___ Listing ___

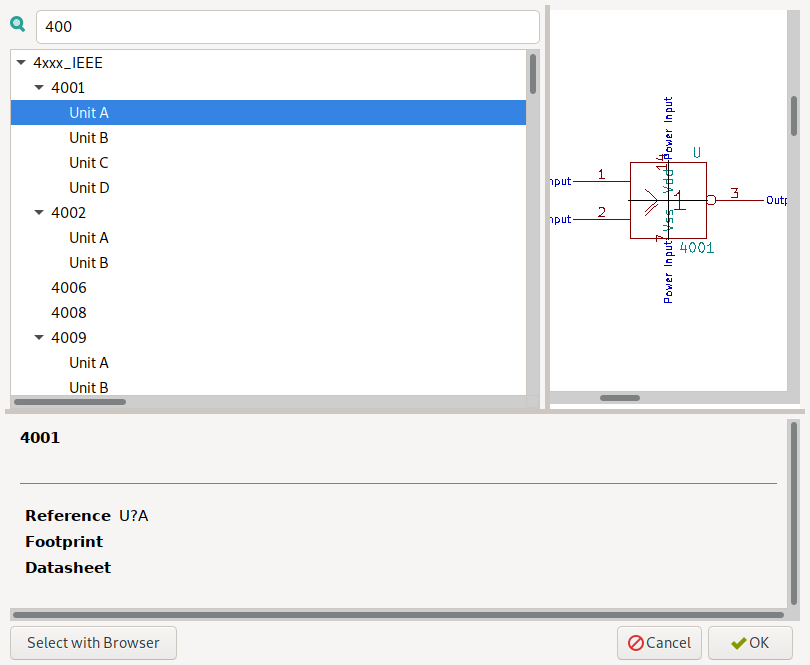The width and height of the screenshot is (810, 665).
Task: Select Unit A under 4009
Action: (x=89, y=363)
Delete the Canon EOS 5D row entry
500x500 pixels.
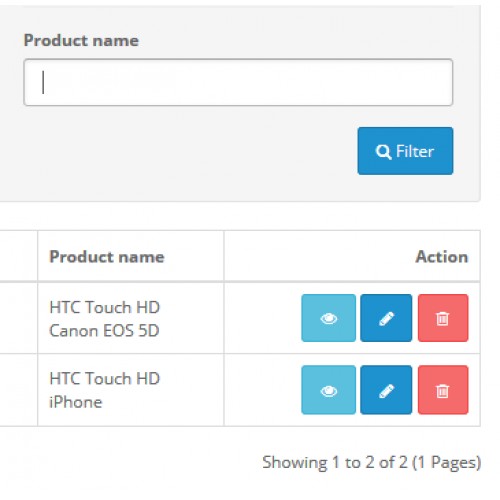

___

» **What you need to do**
Give the records again with "Delete" swapped for "Remove" and everything else unchanged. Leave the pictures out of your answer.

» **Result**
The width and height of the screenshot is (810, 665).
Task: Select Unit A under 4009
Action: (x=89, y=363)
Remove the Canon EOS 5D row entry
500x500 pixels.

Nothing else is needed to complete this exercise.